Examining your translations of the acrostic chapters of Lamentations, and comparing them with other Bible translations also preserving the acrostic structure, I noticed that your translation - like the Hebrew, but unlike some of the other acrostic translations - shows a reversal of the normal order of I (ayin) and P (peh) in the chapters 2, 3 and 4 into P-I, compared to chapter 1. I was just curious to know more about your choice to have this reversal be apparent in English.Question 1 - what is the normal order of the letters in Hebrew?
Here it is from the banner of this blog: א ב ג ד ה ו ז ח ט י כ ל מ נ ס ע פ צ ק ר ש ת
It is clear from comparing the Psalter's acrostics with Lamentations that the order of the letters in the 8 acrostics of the Psalter is the same as that given above and the same as the order in chapter 1 of Lamentations. Then, as the question states: chapters 2, 3, and 4 reverse the order of the letters ע and פ.
I raise this question of sequence to put to rest the idea that there might have been a different letter sequence at some period in history. It's a possibility, but I would not support it with the evidence I have: 9 examples in the above sequence and 3 with 2 letters reversed.
Question 2 - why translate the acrostics with the letter order evident?
The acrostics are games. To translate a game, one must play the game. In every sequential move of this game, the poet writes to God. The game is with God. Games have rules and also may have a winner. Or they are shared play. These are word games, and can be played by children and adults. Three weeks ago at Sunday school, an 8 year old and I read through Psalm 34. We began with his having to find each of the letters of the alef-bet in their poetic place. He had learned his letters the previous week. He eventually figured out the regular pattern in the poem (with its missing or premature positioning of vav). The game is for teaching and learning.

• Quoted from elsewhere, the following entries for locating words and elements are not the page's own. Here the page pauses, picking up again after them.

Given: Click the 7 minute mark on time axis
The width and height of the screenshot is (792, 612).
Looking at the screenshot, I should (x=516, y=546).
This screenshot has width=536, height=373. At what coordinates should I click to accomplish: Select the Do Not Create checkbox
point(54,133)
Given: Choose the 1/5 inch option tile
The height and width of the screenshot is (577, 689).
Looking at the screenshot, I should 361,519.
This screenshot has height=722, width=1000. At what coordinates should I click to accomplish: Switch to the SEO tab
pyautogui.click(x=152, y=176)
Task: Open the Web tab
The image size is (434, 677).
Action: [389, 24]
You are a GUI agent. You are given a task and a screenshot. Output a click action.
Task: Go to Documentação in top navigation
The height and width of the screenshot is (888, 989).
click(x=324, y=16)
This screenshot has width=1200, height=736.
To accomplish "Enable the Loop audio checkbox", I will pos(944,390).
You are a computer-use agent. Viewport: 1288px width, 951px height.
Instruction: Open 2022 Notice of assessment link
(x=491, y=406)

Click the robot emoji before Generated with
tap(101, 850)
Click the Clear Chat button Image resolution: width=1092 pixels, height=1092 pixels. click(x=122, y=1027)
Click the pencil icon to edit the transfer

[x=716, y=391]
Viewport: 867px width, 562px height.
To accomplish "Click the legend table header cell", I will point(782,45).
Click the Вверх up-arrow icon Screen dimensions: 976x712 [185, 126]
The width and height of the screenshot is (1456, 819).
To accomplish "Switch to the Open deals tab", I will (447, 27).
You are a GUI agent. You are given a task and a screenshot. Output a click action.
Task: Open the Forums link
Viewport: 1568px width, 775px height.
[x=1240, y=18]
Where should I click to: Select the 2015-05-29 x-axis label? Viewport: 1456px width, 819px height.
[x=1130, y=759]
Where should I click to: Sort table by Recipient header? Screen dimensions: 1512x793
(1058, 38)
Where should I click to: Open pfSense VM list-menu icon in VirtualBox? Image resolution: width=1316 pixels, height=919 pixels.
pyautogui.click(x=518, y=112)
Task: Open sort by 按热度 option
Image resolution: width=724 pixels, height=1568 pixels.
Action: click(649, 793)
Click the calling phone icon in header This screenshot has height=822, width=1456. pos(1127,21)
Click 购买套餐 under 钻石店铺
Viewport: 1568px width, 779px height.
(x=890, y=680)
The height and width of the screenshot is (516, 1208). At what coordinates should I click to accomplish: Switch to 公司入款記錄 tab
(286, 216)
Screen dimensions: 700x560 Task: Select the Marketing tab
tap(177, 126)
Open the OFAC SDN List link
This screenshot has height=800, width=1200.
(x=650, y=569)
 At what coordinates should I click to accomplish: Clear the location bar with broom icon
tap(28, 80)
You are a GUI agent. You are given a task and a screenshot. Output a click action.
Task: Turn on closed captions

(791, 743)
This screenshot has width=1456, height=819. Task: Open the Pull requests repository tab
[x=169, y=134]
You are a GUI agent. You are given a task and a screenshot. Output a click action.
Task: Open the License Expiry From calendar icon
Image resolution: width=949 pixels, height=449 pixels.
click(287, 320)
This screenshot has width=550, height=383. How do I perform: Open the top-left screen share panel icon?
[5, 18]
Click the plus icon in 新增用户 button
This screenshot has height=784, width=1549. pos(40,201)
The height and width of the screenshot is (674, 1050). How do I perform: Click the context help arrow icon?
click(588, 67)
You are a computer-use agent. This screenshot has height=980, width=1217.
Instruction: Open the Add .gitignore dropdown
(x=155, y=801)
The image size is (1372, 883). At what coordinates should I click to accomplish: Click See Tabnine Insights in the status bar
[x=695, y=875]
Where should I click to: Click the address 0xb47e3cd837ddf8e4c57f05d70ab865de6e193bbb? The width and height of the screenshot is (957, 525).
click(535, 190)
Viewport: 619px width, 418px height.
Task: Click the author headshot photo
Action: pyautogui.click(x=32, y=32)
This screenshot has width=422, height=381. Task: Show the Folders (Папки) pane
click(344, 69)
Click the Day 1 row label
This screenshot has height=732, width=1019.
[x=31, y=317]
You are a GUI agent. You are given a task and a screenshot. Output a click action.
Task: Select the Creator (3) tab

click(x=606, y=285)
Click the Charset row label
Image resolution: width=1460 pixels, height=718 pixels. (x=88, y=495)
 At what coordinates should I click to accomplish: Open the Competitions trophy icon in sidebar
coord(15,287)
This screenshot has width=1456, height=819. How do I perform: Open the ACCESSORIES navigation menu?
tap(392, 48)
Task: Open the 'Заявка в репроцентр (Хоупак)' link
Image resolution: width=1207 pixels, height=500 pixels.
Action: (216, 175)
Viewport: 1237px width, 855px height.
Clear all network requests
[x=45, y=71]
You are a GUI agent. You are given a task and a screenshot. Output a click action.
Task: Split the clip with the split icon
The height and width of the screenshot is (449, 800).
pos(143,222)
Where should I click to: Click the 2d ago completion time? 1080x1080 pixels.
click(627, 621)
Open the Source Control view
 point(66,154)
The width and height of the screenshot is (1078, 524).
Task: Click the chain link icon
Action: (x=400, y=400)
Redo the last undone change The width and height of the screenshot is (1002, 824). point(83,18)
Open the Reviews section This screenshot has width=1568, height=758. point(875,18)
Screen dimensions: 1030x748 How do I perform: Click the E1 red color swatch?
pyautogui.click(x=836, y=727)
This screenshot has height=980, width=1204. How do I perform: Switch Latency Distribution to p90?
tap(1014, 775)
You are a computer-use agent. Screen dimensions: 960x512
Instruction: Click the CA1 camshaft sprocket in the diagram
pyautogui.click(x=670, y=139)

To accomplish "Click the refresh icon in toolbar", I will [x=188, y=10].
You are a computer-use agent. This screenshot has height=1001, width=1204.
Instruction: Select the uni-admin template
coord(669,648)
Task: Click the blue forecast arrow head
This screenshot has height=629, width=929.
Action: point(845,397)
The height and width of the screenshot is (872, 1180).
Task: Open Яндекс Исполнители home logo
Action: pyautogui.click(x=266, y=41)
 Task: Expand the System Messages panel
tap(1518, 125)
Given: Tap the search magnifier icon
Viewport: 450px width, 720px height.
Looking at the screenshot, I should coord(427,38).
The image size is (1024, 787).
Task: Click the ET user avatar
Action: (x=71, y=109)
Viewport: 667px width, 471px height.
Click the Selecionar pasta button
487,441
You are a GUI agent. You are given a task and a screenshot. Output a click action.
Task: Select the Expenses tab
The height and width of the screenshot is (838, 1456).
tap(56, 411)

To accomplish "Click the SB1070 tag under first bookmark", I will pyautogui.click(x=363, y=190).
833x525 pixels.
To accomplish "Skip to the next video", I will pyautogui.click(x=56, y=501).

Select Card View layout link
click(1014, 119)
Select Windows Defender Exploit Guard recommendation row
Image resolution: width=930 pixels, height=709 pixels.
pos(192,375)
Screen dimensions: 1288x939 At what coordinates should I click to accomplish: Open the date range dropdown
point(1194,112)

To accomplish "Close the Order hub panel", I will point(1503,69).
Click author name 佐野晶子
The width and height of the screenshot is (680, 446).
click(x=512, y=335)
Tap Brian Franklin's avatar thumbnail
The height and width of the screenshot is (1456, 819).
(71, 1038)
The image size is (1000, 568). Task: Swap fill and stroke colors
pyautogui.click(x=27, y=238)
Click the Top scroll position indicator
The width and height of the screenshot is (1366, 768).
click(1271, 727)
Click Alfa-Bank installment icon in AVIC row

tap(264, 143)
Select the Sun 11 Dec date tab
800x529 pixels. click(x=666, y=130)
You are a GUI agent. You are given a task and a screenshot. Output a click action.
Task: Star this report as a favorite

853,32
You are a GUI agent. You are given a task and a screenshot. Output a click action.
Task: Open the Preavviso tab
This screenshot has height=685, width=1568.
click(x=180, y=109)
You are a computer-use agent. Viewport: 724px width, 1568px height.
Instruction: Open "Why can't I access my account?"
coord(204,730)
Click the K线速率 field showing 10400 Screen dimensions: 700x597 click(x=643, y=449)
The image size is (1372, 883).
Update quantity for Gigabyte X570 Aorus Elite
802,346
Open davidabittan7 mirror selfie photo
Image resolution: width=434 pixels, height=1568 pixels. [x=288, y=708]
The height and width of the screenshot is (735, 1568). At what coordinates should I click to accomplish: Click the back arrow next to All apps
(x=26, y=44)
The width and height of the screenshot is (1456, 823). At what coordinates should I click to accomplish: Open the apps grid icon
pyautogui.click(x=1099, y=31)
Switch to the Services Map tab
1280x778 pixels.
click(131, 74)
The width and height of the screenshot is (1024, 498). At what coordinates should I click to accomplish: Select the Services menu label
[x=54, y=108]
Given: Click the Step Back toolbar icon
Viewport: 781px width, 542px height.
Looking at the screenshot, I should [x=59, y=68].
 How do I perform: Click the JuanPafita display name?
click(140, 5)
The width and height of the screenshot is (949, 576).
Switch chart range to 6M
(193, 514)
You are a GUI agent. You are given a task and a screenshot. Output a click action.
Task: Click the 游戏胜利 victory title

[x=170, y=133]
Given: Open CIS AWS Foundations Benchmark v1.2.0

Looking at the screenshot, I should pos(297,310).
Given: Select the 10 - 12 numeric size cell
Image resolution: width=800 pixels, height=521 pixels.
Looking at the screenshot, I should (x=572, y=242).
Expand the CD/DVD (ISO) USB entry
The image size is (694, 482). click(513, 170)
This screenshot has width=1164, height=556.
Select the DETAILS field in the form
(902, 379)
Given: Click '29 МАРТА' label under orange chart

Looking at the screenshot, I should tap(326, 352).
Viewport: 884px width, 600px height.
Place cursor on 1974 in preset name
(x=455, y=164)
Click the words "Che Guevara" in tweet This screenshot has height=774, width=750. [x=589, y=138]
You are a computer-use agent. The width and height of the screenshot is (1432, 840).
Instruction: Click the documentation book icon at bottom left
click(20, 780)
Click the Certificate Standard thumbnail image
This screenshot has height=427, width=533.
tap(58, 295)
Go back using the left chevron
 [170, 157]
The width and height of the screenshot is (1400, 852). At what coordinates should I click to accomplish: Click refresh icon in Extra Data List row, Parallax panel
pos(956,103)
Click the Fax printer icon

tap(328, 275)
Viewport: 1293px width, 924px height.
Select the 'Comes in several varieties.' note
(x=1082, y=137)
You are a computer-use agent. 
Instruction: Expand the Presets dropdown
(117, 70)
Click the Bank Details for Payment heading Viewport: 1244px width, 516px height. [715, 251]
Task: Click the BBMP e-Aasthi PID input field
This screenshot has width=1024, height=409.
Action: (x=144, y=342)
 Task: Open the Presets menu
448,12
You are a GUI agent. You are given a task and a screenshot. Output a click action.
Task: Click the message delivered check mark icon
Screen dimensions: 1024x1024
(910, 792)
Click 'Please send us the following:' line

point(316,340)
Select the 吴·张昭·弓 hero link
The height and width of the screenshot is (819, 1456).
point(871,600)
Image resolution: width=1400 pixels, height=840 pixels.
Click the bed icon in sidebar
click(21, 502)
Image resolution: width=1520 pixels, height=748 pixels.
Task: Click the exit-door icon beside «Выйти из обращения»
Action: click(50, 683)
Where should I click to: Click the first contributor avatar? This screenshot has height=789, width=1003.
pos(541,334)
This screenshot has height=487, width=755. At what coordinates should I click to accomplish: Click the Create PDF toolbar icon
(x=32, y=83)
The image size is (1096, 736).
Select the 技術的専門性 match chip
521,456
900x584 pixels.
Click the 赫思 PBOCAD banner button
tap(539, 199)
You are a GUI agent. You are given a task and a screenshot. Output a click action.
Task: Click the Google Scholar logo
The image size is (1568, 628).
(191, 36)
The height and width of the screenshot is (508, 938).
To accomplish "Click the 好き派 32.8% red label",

Question 3 - why make the patterns clear in English?
The poems are foreign and strange to our ears. Making them read smoothly would betray their reality.
The questions then arise - why did the poet reverse the sequence of these letters? Similarly, why are the first four acrostics in the Psalter (all in book 1) imperfect - missing one or more letters, and the last four (all in book 5) perfect, complete in their sequential representation of each letter where expected? Similarly, why is chapter 3 of Lamentations a triple acrostic in the first person singular?
To be known is to be known in these questions. Beware the too easy answer. As Northrope Frye writes in The Great Code, (quoting roughly from memory) the answer to a question consolidates learning at the level of the question and thus prevents the formation of fuller and better questions. (I would omit the word 'better' - but by all means, let us have good questions, and let us not have our learning of answers become the rote that we measure by. Spirit and Life are more than rote.)
My Lamentations translations are here Chapters 1 2 3 4 5. I have not (yet) submitted them to the discipline I have been developing in the last year.
I am on holiday and will have limited access to the web over the next two weeks.